Site icon Lendoot.com | Trend Berita Karimun Kepri

Antisipasi Pungli dan Siswa Titipan, Disdik Kepri Gandeng Polda Kepri dan Siapkan Regulasinya

Penerimaan siswa baru tingkat SLTA khususnya yang kerap dikabarkan ada siswa titipan, membuat Kepala Dinas Pendidikan Kepri, Andi Agung berpikir keras tidak terjadi lagi ke depannya. Andi Agung mengungkapkan pihaknya tengah memformulasikan regulasi PPDB (penerimaan peserta didik baru) tanpa ada lagi kabar siswa titipan. “Pendaftarannya agak lama kita buat tahun ini. Nanti akan terbuka saya buat, kita akan buat regulasi lah nanti,” katanya

Ilustrasi alur PPBD di Provinsi Kepri. (ft sippdkepriprov)

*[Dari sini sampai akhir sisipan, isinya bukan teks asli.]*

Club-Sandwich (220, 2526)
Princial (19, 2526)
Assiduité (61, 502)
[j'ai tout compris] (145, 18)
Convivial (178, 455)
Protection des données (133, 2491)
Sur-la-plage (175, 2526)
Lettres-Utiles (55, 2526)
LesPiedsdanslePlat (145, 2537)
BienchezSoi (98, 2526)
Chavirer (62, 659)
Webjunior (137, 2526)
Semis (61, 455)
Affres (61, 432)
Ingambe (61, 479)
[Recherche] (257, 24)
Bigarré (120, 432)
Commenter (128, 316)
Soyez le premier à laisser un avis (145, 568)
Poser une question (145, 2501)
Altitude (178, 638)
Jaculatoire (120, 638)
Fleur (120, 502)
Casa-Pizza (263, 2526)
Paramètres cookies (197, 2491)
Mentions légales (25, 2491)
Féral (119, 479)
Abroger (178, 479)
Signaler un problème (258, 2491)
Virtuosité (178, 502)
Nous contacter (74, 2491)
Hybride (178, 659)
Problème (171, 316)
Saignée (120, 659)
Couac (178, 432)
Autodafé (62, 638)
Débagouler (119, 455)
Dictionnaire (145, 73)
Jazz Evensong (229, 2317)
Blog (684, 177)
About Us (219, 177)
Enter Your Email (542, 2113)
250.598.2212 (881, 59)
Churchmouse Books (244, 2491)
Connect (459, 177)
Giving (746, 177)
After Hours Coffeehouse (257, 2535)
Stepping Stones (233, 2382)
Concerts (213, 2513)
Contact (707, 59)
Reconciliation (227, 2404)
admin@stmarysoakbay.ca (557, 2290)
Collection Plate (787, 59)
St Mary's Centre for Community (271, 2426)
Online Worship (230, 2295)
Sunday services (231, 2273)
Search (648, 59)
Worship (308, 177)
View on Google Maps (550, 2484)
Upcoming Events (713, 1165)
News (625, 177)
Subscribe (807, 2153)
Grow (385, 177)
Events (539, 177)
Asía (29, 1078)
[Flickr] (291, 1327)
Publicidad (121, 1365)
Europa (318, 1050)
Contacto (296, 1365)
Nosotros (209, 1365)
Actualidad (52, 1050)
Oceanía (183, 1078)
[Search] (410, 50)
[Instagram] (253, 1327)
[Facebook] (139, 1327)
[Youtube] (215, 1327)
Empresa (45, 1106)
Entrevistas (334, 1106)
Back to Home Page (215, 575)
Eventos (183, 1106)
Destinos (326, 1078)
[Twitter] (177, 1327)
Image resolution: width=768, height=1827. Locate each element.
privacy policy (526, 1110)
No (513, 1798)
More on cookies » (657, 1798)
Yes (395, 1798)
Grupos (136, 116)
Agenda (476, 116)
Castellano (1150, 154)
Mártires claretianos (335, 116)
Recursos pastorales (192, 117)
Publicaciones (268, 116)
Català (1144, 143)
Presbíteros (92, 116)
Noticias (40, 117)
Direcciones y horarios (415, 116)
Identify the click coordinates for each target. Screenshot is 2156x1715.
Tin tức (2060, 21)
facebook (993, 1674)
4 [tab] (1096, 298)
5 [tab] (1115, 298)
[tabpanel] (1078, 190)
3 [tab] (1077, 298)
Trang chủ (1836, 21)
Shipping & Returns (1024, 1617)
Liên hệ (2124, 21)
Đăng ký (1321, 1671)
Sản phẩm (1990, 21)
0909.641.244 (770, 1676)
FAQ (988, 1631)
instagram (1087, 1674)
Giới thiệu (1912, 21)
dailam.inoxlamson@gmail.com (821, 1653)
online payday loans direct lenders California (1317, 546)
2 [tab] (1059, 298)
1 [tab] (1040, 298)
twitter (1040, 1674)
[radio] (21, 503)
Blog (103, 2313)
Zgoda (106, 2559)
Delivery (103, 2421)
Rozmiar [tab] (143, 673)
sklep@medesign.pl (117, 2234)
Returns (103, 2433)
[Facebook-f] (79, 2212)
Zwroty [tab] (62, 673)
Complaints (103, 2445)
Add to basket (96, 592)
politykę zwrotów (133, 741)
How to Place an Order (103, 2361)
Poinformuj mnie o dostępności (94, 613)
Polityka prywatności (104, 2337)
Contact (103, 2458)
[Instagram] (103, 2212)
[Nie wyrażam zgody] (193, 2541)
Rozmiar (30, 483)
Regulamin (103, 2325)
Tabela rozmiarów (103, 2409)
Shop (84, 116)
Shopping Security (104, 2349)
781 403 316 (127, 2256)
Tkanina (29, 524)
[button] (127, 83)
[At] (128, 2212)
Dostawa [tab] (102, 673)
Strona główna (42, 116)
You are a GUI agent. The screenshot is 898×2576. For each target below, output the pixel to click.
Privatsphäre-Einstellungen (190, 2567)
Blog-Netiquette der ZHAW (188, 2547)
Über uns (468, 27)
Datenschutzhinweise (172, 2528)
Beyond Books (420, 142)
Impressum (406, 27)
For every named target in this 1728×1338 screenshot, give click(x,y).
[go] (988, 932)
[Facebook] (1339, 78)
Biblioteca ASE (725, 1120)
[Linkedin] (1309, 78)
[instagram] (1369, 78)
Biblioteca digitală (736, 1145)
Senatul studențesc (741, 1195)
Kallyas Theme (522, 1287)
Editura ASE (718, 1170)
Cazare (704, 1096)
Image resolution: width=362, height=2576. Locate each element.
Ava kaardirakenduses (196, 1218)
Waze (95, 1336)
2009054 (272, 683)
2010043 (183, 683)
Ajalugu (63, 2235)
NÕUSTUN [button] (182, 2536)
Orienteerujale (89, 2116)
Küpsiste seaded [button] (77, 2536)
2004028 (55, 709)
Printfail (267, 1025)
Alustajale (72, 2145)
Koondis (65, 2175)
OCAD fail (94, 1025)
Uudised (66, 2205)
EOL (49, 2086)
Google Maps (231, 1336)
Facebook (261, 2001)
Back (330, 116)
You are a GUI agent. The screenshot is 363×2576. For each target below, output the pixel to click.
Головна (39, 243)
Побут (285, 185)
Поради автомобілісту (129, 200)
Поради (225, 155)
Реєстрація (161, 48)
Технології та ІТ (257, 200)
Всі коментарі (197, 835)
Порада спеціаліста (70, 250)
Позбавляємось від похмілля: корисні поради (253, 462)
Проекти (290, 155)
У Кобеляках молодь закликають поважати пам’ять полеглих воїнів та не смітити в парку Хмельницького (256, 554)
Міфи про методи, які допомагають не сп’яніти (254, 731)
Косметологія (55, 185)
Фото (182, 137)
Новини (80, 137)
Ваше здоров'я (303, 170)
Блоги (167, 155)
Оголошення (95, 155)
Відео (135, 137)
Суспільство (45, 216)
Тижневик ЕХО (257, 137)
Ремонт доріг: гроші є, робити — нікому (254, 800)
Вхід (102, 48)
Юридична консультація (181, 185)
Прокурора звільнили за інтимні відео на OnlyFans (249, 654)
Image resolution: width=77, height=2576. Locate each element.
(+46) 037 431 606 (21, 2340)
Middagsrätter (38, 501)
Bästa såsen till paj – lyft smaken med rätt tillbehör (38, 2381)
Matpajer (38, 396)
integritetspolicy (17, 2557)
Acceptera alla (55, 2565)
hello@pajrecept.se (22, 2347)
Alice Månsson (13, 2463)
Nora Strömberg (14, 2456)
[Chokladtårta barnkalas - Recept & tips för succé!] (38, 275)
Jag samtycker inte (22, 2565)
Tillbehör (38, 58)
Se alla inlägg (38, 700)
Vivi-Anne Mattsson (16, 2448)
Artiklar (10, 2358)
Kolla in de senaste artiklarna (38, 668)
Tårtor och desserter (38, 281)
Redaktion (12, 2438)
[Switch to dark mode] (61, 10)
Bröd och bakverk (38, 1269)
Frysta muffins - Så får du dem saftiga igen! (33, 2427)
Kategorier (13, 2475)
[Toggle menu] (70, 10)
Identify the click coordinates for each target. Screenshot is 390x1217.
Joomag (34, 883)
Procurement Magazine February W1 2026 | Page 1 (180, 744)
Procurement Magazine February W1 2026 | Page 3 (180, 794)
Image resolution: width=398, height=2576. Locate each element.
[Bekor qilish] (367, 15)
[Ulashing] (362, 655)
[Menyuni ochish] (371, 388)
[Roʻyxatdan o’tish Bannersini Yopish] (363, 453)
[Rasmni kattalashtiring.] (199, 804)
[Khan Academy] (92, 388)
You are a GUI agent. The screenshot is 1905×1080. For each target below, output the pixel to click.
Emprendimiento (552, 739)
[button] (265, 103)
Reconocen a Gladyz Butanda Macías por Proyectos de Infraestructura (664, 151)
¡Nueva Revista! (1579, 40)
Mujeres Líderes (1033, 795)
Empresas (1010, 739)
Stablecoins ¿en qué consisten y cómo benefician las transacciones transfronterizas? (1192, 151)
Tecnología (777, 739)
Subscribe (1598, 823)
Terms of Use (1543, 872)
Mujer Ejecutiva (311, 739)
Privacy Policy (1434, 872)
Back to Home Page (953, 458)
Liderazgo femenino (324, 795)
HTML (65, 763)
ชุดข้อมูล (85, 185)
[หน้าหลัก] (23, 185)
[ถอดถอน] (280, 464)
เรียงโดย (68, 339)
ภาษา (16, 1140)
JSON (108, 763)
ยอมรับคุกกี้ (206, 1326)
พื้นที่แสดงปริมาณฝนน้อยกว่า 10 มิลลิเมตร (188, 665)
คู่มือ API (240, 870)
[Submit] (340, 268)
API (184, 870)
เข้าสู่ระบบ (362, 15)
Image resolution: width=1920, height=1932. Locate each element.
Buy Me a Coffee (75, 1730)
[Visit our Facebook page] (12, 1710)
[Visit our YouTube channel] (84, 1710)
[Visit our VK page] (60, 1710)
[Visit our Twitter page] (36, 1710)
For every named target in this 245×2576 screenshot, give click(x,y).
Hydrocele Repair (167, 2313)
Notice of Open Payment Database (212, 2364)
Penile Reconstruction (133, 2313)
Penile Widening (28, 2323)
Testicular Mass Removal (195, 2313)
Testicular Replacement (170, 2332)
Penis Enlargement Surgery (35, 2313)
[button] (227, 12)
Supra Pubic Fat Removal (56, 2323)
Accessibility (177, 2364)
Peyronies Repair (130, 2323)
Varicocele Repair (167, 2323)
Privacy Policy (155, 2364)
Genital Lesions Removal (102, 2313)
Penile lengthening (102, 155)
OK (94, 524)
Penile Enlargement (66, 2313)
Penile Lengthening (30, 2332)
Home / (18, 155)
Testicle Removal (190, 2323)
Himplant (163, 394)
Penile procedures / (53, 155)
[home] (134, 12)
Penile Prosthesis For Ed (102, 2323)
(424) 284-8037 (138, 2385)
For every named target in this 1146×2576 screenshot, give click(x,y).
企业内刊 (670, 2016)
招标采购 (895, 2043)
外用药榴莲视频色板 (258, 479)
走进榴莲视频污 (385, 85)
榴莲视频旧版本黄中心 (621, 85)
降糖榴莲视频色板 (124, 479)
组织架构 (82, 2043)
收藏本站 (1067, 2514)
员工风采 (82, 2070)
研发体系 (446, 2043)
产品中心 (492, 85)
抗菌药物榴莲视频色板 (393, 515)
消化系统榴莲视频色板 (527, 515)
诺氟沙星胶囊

Tanjung Pinang, Lendoot.com –  Penerimaan siswa baru tingkat SLTA khususnya yang kerap dikabarkan ada siswa titipan, membuat Kepala Dinas Pendidikan Kepri, Andi Agung berpikir keras tidak terjadi lagi ke depannya.

Andi Agung mengungkapkan pihaknya tengah memformulasikan regulasi PPDB (penerimaan peserta didik baru) tanpa ada lagi kabar siswa titipan.

“Pendaftarannya agak lama kita buat tahun ini. Nanti akan terbuka saya buat, kita akan buat regulasi lah nanti,” katanya seperti dikutip lendoot.com dari sijoritoday, Sabtu (20/5/2023).

Disdik juga akan menggandeng Polda Kepri untuk menindak tegas pelaku Pungli (pungutan liar) saat PPDB berlangsung nanti.

Andi juga mengimbau orang tua siswa tidak lagi berbondong-bondong mendaftarkan anaknya ke sekolah favorit, cukup sekolah sesuai zonasi.

“Kita berharap tidak ada lagi mindset sekolah favorit. Di PPDB ini masih menerapkan sistem zonasi,” imbaunya.

Andi menambahkan, untuk memastikan kelancaran PPDB tahun 2023, Disdik Kepri telah membangun empat unit sekolah baru di Kota Batam.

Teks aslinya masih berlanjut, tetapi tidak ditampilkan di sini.